### Text extract

Detailed Description

Complete technical specification and implementation details from the patent document.

This application claims priority to U.S. Provisional Application No. 63/672,297, filed Jul. 17, 2024, which is incorporated herein by reference in its entirety.

This disclosure is related generally to computer monitoring systems and more particularly to computer monitoring through screen recording in remote connection environments.

Remote connections (e.g., remote desktop connections, VNC, SSH, and/or other proprietary protocols) are utilized to access computers remotely within a computer network. Remote connections may be used in a variety of applications, including remote system control, remote work, troubleshooting, technical support, file transfers, and general collaboration. It may be useful to monitor computers within a remote connection environment to determine when users demonstrate malicious (e.g., unauthorized) behavior. User behavior may compromise network, system, or data safety and security. However, in some environments it may be difficult to directly monitor operations on computers because of a lack of manpower to monitor all sessions, direct access to the remote machine being controlled, or systems and methods capable of detecting unauthorized activity. A monitoring system's only access to the activities on that remote machine may be via information transferred to/from an intermediary machine that is interacting with the remote machine directly or indirectly, which may not include information associated with operations occurring only locally on that remote machine.

Systems and methods are provided for monitoring a remote connection environment. A screen recording of a user accessing a second computing machine via a first computing machine is captured. Visual elements are extracted from the screen recording. The screen recording and the extracted visual elements are provided to a computer model that has been trained using training screen recordings, training extracted text, and characterizations of behavior. An indication of whether the screen recording and the extracted text are indicative of a particular behavior in which the method is designed to intervene are received from the computer model. An intervention action is executed when the computer model indicates the particular behavior.

As another example, a method of preventing categorized behavior in a remote connection environment includes capturing a screen recording of a user accessing a second computing machine via a first computing machine. A computer interface is identified in the screen recording. Visual elements are extracted from the screen recording. A true categorized intent value and a false categorized intent value is determined based on the computer interface and the extracted visual elements. The true categorized intent value is compared to a first threshold and the false categorized intent value is compared to a second threshold. An intervention action is executed when the true categorized intent value rises above the first threshold or if the false categorized intent value drops below the second threshold.

### Given material

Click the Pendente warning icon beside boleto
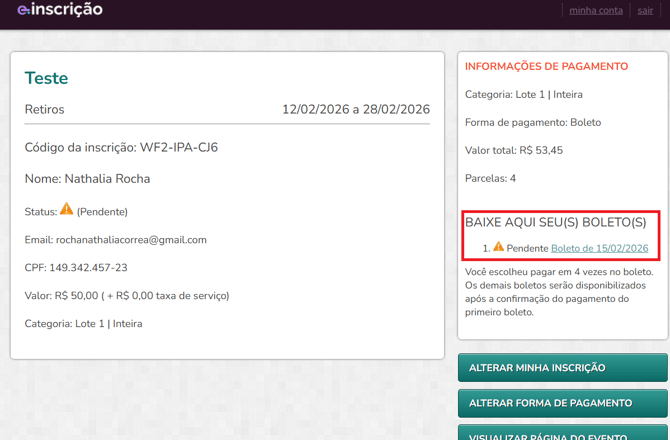Viewport: 670px width, 440px height. coord(498,247)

### Problem 1
According to the remote-monitoring patent excerpt, which provisional application does this application claim priority to?
### Problem 2
Please repeat the passage of the remote-monitoring patent excerpt starting with "Detailed Description" and going on through "in its entirety.".
### Problem 3
Carry on with the remote-monitoring patent excerpt, writing what comes after its last sentence.
The data plays no part in what you do here.

### Task answer 1
U.S. Provisional Application No. 63/672,297, filed Jul. 17, 2024.

### Task answer 2
Detailed Description

Complete technical specification and implementation details from the patent document.

This application claims priority to U.S. Provisional Application No. 63/672,297, filed Jul. 17, 2024, which is incorporated herein by reference in its entirety.

### Task answer 3
As another example, a method of training a remote connection monitoring system includes capturing a plurality of training screen workflows. A computer interface are identified in the training screen workflows. Visual elements are extracted from the training screen workflows. One or more of the plurality of training screen workflows is classified as a particular behavior based on the identified computer interface and the extracted visual elements. The classified training screen workflows are included in a trained remote connection monitoring system.

Remote connection is a technology that allows users to connect to and control a remote computer from a separate computer via a network connection. Remote connections may be used in a variety of applications, including remote system control, remote work, troubleshooting, technical support, file transfers, and general collaboration. In some examples, remote connection users may utilize “jump hosts” to access computers through a plurality of intermediate devices on a network with encrypted payloads. In such an environment, it may be difficult or impossible to monitor a user's activity on a computer directly (e.g., through signals or commands sent by the computer to an intermediate server or the remotely accessed computer). Furthermore, operating in a remote connection environment without such encryption may not be feasible or advised. If encryption is in place, monitoring traffic for categorized behavior may not be possible, and monitoring the remote connection feed may be the only alternative. In some environments, users may remotely connect to one endpoint they have authorization to, and then pivot from that endpoint to other devices on the network to which they are not meant to have access.

In such a remote connection environment, a system administrator (e.g., an authorized user) may only have access to screen images present on a screen operated by a remote connection user. For example, the system administrator may have access to a virtual desktop infrastructure (VDI) module. VDI can allow multiple virtual desktops to run on a single physical machine. For example, a virtual desktop may be created on a central server, which can be accessed by remote users from any machine within a network. By accessing the VDI module, the system administrator may be able to monitor the screen operated by the remote connection user (e.g., monitor to determine malicious behavior). Monitoring the screen or searching for instances of activity may be burdensome and time consuming for a human being. Furthermore, a human being may demonstrate inaccuracies when monitoring the screen operated by the remote connection user.

Systems and methods disclosed herein include training a computer model (e.g., an artificial intelligence (AI) model) to monitor a screen accessed by the remote connection user. For example, the computer model may be trained to detect malicious behavior based on applications, graphical elements, or text identified in a screen recording. Based on the particular behavior detected in the screen recording, the computer model may initiate an intervention action, such as terminating a user's access to a computer or issuing a warning to a system administrator. Monitoring malicious behavior with a computer model may result in increased efficiency, more accurate determinations of categorized behavior, and a capacity to monitor categorized behavior on an increased number of computing machines.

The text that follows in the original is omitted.